In a traditional setting, choosing the wrong extinguishing agent is a theoretical mistake. In an immersive simulation, it results in immediate visual consequences—allowing trainees to correct their procedural steps with absolute zero risk of safety incidents during training.
Physical Reflexes and the PASS Method
Knowing the PASS-word procedure (Pull, Aim, Squeeze, Sweep) is one thing; executing it with shaking hands is another. This is where building true muscle memory through immersive realism becomes a life-saving asset.
For comprehensive on-site deployment, VGLANT utilizes an All-in-One Pelican Case, which includes a high-spec PC, a built-in HD monitor, integrated audio, and a charging station. To make the experience tactile, trainees use the Tube VR Control Set, a specialized controller designed to replicate the exact weight, feel, and operation of a real fire extinguisher.
While fully outfitted in appropriate safety gear—such as hard hats, reflective vests, and safety harnesses—users physically pull the pin, aim at the base of the digital fire, squeeze the trigger, and sweep. Because the platform offers unlimited sessions, participants can run through these exact motions over and over until the physical response becomes completely automatic.
Total Focus, Tracked Results
To keep trainees grounded in the experience, the visual content is focused cleanly within the main frame, eliminating any unnecessary background clutter. The interface maintains a professional, modern, and high-tech tone, utilizing VGLANT’s primary brand colors of White, Black, and Orange, with the VGLANT logo anchored sharply in the top left corner.

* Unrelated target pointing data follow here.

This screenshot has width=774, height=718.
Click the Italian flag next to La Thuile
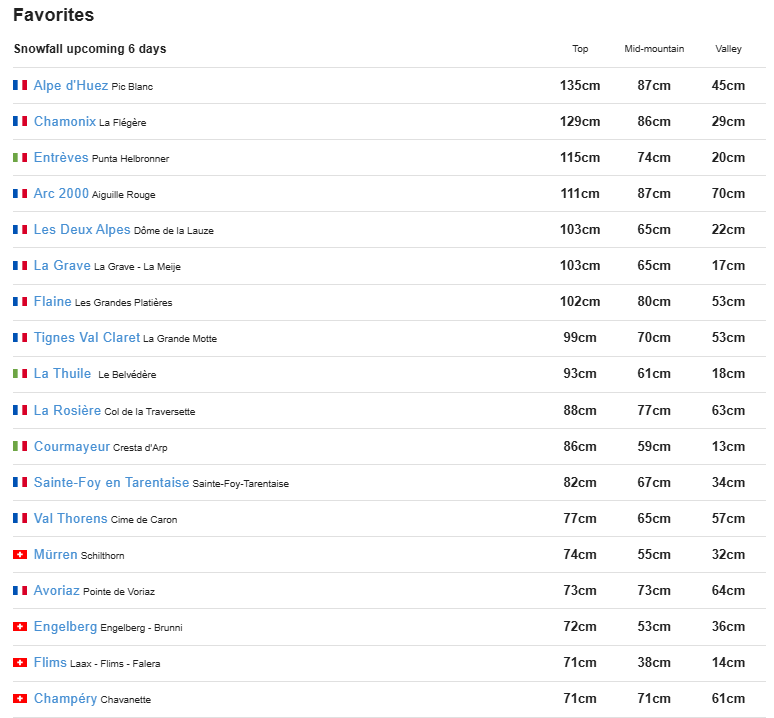click(x=20, y=374)
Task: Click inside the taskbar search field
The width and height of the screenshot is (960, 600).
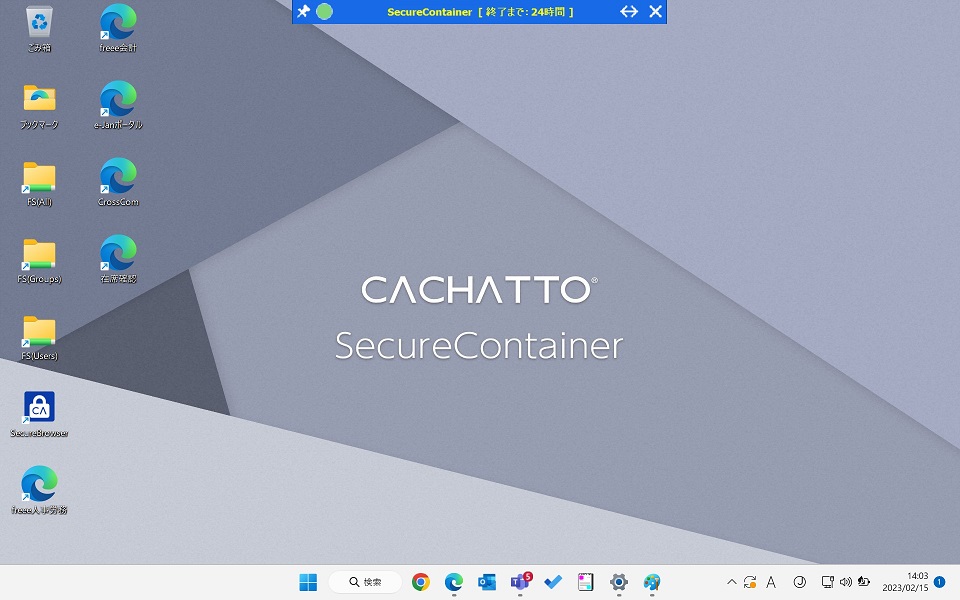Action: tap(365, 581)
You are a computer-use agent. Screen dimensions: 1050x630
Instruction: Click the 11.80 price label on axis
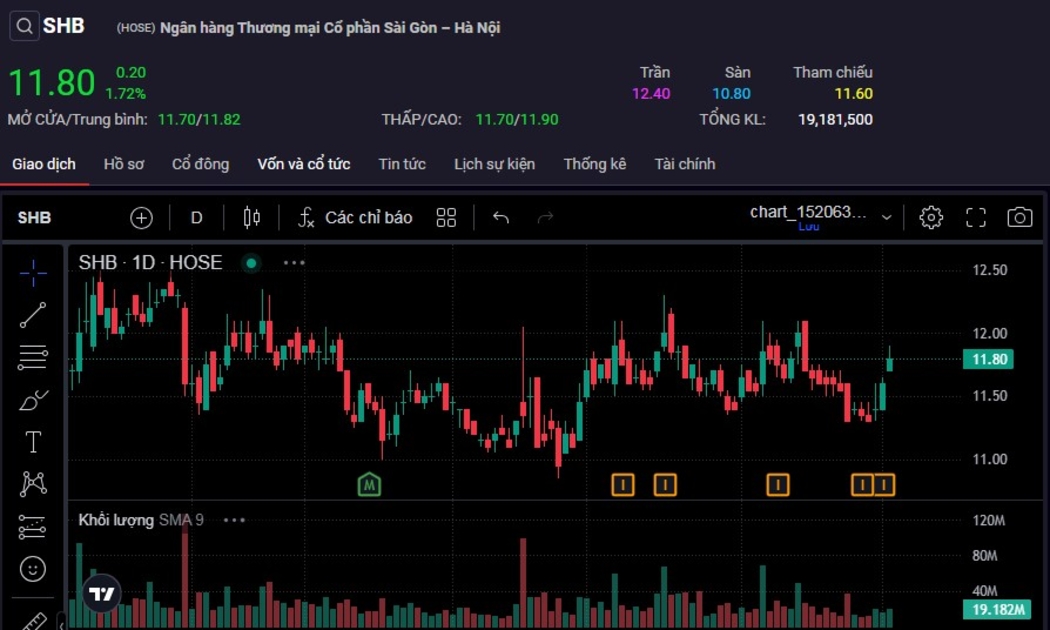(987, 360)
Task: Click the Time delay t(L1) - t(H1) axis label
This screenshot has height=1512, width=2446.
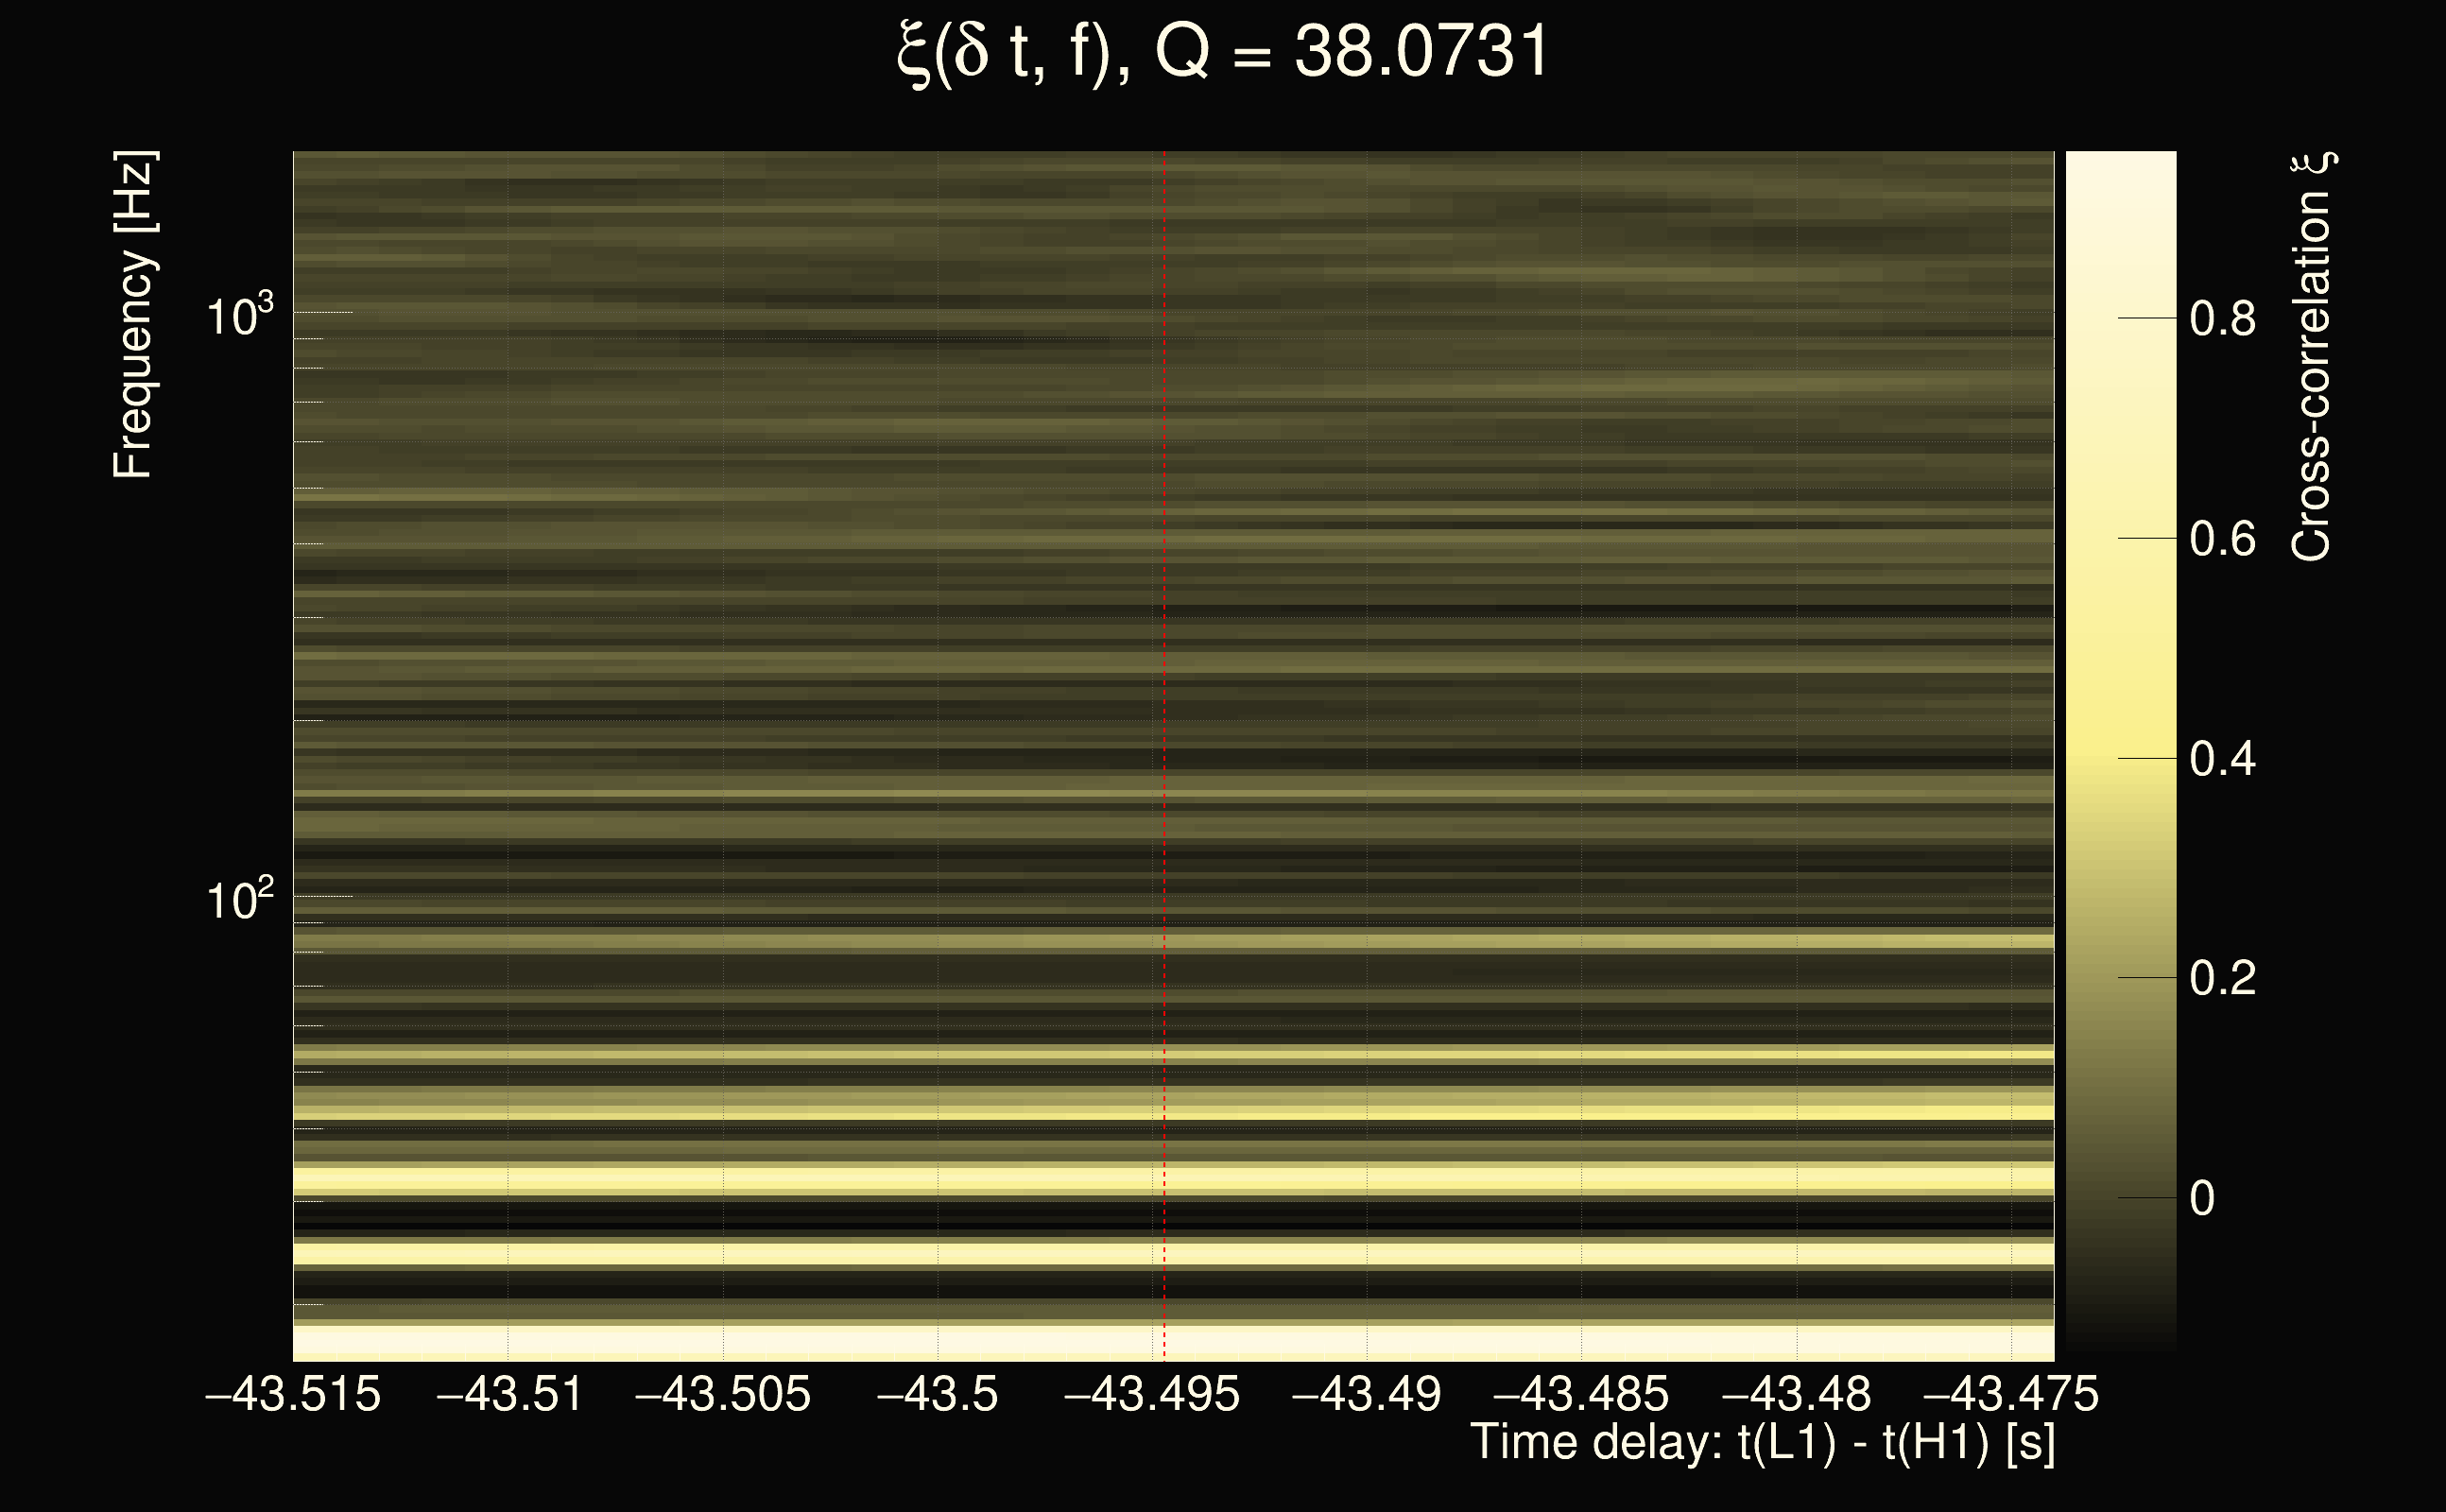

However, the most powerful advantage of this digital transition happens behind the scenes. Traditional drills leave safety administrators guessing about true competency. With VGLANT’s solution, every interaction is meticulously recorded. Safety officers have access to detailed Tracked Data Records on an administrator dashboard, allowing them to monitor exact spraying behavior, targeting accuracy, and strict procedure compliance.
We are moving past the era of simply checking boxes on an attendance sheet. By combining zero-risk environments with trackable results, we are building a workforce that doesn’t just know what to do—they are physically and mentally conditioned to do it.